– À Monsieur Jivan Avetisyan –
Saccager, encore et toujours, détruire ce qui nous entoure,
Tout ce qui n’a pas lieu d’être s’il ne provient pas de nous,
Tout ce qui nous dépasse, ce qui laisse une trace,
Et nous renvoie soudain à la sourde menace
De notre indignité au grand jour révélée.
Poursuivre avec méthode le projet planifié,
Objectif avoué aux moyens assumés
D’un monde à notre image, faisant fi du passé.
Ne laisser que des ruines où hier s’élevait
La noble architecture célébrant le sacré,
L’inspirante splendeur d’entrelacs ciselés
Sur les pierres sculptées d’antiques cimetières,
Champs de khatchkars dressés vers la gloire céleste ;
Symboles authentiques, toujours revisités,
Qui fondent un pays profondément ancré.
Broyant l’un après l’autre chaque éloquent vestige,
Ne garder nulle pierre qui puisse témoigner
D’un patrimoine riche au glorieux prestige,
Façonné par l’histoire à travers les années.
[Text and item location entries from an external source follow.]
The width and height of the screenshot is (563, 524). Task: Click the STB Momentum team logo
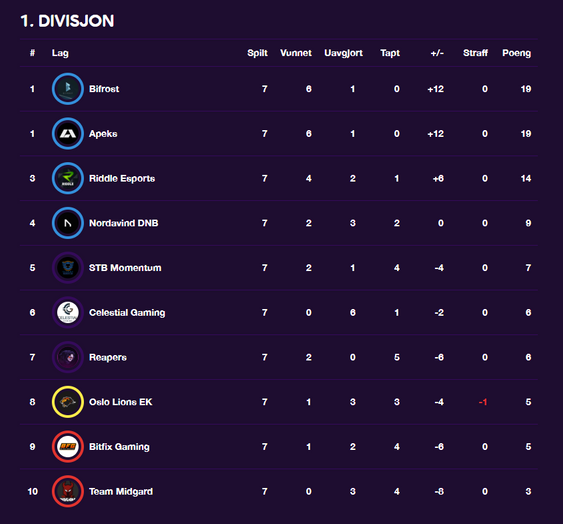pyautogui.click(x=68, y=268)
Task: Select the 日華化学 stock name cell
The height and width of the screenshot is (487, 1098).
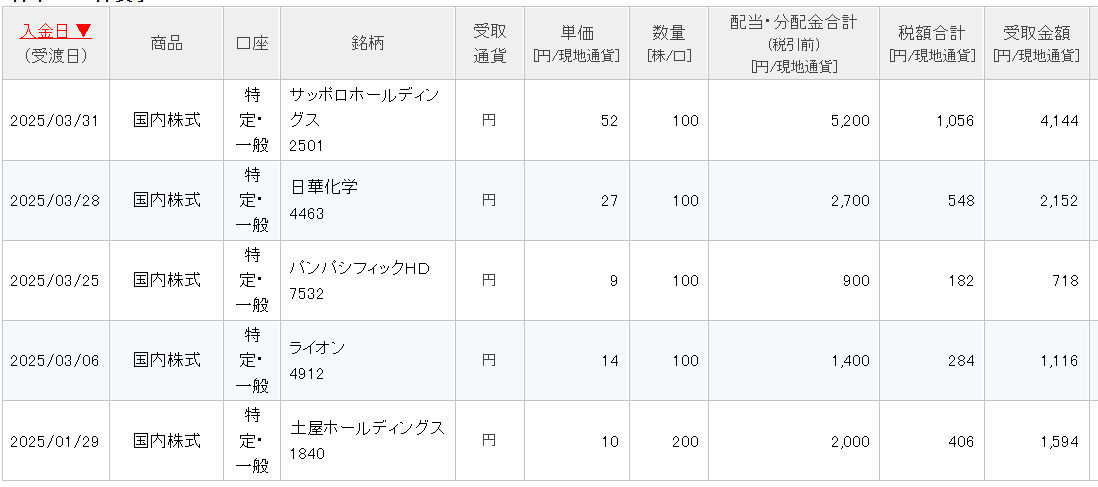Action: [x=323, y=187]
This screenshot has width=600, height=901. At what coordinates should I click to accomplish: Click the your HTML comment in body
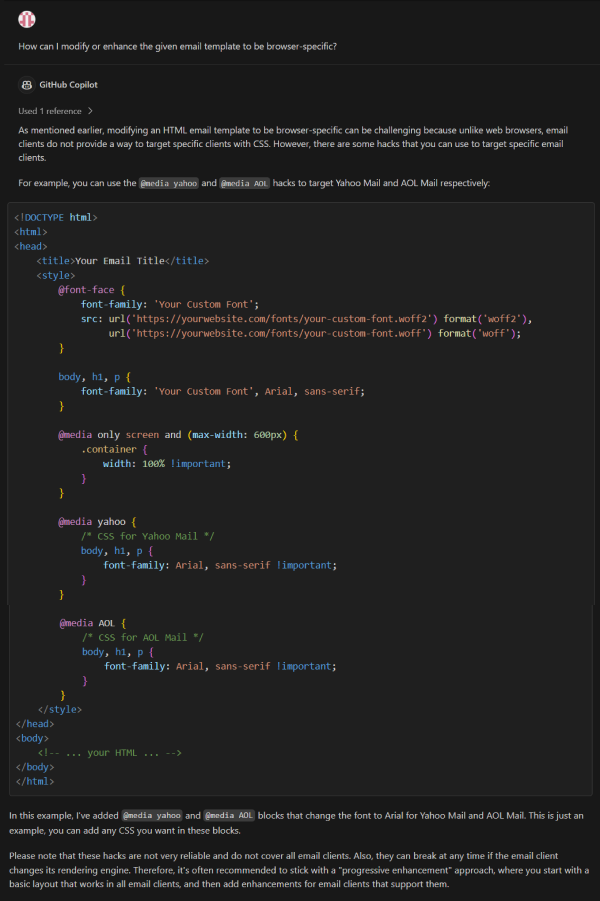click(x=110, y=753)
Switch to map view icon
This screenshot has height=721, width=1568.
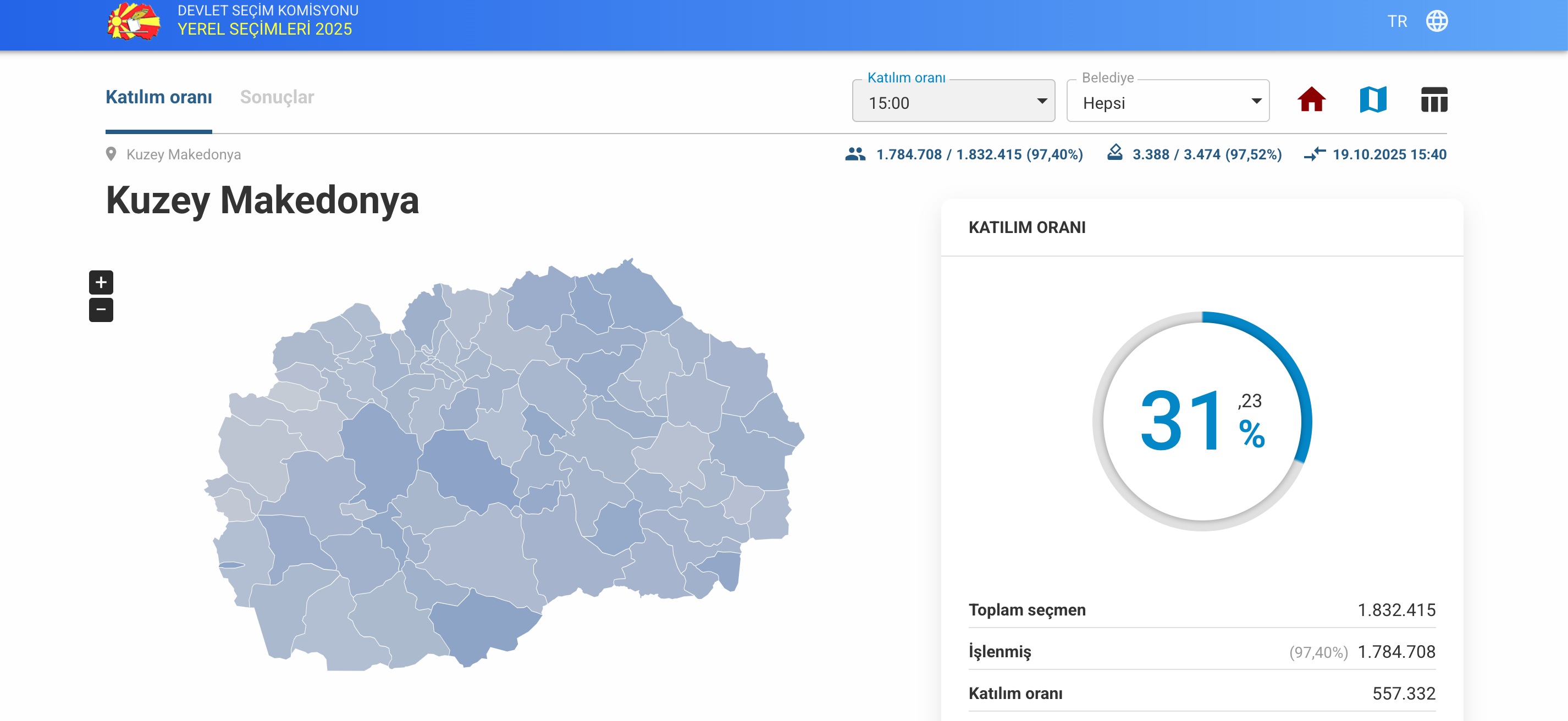[1373, 100]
Puis, le crime accompli, dans l’espace vidé
De son souffle vital, comme si de rien n’était,
Redistribuant les cartes de ce jeu aux dés pipés
Dans l’hypocrite échiquier d’un monde âpre qui perd pied,
Niant l’amour du prochain, privé du moindre respect
Envers le génie humain et sa grandeur révélée,
Venir et se proclamer légitime possesseur
D’un territoire occupé par de vils conspirateurs
Dont les terres nous reviennent, sans contestation possible,
Les preuves qui existaient, chaque fois prises pour cible,
Ayant été pilonnées sans que quiconque intervienne.